发明名称 System and method for identification of near duplicate user-generated content
摘要 A computer-implemented system and method for identification of near duplicate user-generated content in a networked system are disclosed. The apparatus in an example embodiment includes a data receiver to receive a first instance of user-generated content; a tokenizer to tokenize the first instance into a set of words, create a set of portions from the tokenized first instance, and assign weight to each portion of the set of portions; a magnitude calculator to calculate a magnitude for the first instance based on the weight of each portion; a resemblance score calculator to search a data store for a second instance with at least one portion in common with the first instance and calculate a resemblance score between the first instance and the second instance; and an account linker to link accounts associated with each of the first instance and the second instance.
申请公布号 US9454610(B2) 申请公布日期 2016.09.27
申请号 US201514727622 申请日期 2015.06.01
申请人 eBay Inc. 发明人 Schuil Robin Johan
分类号 G06F17/30;G06Q30/08 主分类号 G06F17/30
代理机构 Schwegman, Lundberg & Woessner, P.A. 代理人 Schwegman, Lundberg & Woessner, P.A.

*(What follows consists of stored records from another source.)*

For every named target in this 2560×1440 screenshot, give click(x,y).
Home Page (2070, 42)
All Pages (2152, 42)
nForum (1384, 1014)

主权项 1. A method comprising: using a computer processor, automatically identifying, among a plurality of existing instances of user-generated electronic content, one or more instances that are near duplicates of a new instance of user-generated electronic content, as determined based on a measured degree of similarity between the existing instances and the new instance; and for each of the identified near-duplicate existing instances of user-generated electronic content, determining whether a single account holder is responsible for submitting the new instance of user-generated electronic content and the near-duplicate existing instance of user-generated electronic content, wherein, for at least one of the near-duplicate existing instances of user-generated electronic content, the determination that a single account holder is responsible for submitting the new instance and the near-duplicate existing instance is based on finding an intersection between user data associated with a first account associated with the new instance and a second account associated with the near-duplicate existing instance, the user data identifying the single account holder and being distinct from the user-generated electronic content.
地址 San Jose CA US